Timex Bodylink Review
Since the release of the Timex GPS Speed and Distance System in 2002 we've been waiting for a combination system that integrates speed and distance and heart rate monitoring. The Timex BodyLink is a complete system that uses one watch to complete this role.
At a first glance the watch is presented in a small and attractive package. Sleeker and less bulky than the older speed and distance model, you wouldn't know that the watch integrates one of the most advanced wrist mounted wireless receivers in the world. The watch comes in an attractive silver/dark grey polymer case with a comfortable polyurethane strap. As a sports watch alone the BodyLink is a good looking watch and is certainly a timepiece that can be worn casually without drawing unnecessary attention.
The watch display has been dramatically improved. A high-resolution dot-matrix display replaces the traditional LCD display used in the original speed and distance system. The clarity and definition is excellent and large characters mean it's a great choice for those who find it harder to read smaller displays. Timex's trademark Indiglo works effectively with a negative contrast illumination that is easy to read in low-light or night time conditions.
Timex have done some homework with the interface. Gone are the two front mounted start and lap buttons that drew numerous complaints from users who were frustrated with hitting STOP instead of LAP during workouts. Instead, a single large easy-to-hit START/LAP button is ergonomically mounted below the face. Its definitely a considerable improvement and is perfect for taking splits during a workout. Whilst using the monitor for speed and distance and heart rate buttons on the right hand side can quickly switch between speed and distance and heart rate views giving you precise workout information at your finger tips.

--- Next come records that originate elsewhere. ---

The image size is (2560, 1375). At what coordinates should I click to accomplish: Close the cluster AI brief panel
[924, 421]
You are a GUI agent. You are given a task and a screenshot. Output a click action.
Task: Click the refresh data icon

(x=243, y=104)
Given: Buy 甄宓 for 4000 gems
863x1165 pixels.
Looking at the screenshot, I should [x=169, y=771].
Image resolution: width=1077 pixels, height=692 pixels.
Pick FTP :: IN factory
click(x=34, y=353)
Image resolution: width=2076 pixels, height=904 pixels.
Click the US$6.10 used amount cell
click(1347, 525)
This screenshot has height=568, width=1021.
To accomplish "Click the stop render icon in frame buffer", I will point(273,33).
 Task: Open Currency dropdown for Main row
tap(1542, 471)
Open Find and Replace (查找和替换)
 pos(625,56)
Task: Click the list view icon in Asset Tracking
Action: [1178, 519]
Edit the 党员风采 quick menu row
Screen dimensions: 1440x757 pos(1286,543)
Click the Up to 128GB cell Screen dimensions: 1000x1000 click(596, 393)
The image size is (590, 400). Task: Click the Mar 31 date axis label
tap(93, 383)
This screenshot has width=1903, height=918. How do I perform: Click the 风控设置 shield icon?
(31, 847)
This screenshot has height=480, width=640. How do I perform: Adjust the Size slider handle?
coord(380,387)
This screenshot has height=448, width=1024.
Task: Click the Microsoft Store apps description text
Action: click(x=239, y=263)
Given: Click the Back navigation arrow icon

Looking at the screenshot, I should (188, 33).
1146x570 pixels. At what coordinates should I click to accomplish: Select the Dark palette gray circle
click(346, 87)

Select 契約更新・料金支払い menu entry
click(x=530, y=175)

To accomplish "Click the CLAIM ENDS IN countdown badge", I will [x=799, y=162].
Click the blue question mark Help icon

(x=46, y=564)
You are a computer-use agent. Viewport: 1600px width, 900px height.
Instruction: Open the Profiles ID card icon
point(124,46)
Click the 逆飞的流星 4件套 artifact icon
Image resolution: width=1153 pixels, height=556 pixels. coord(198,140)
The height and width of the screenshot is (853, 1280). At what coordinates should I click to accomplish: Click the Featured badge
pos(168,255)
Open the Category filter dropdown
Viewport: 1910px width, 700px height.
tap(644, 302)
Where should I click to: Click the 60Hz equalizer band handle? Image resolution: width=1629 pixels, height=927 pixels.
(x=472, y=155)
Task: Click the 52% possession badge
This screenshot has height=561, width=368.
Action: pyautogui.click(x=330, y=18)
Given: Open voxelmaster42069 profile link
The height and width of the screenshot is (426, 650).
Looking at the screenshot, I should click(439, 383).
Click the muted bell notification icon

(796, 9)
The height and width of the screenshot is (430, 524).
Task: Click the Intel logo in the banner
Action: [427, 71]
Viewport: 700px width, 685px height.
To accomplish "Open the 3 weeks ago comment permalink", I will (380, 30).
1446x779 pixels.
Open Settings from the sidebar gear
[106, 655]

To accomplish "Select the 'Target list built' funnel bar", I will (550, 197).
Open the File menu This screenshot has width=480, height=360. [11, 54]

The mode button mounted on the right hand side of the watch cycles easily through the CHRONO, LAP DATA, SUMMARY, TIMER, ALARM and CONFIGURE menus. Each mode is straightforward and is controlled by the three buttons on the right side of the face. Setting up the functions is no problem at all and the manual easily walks you through the necessary steps.
The GPS unit works in the same way as the older Timex GPS units and it was easy to lock on to the single in downtown Boston. Accuracy seemed to be pretty effective whilst testing over a measured loop, there was an under-measurement of a fraction of a percent, negligible for most users. The heart rate monitor function worked in harmony with the GPS system and with a push of a button it was simple to switch from heart rate to speed and distance monitoring. The most impressive new feature was the AUTO-SPLIT function. By setting up the distance monitor in the configuration mode the BodyLink watch can actually take splits for you hands-free during a workout. This worked really well during a run with an audible alarm at every mile mark. The heart rate monitor seemed simple to use and added a heart rate sample over each of the miles.
The Timex BodyLink is one of the biggest advances in training technology this year. Simple to use functions and real-time data make it a winner for those wanting a virtual coach for their workouts. In terms of value and convenience, you can't beat the combined package if you compare it to a separate combination.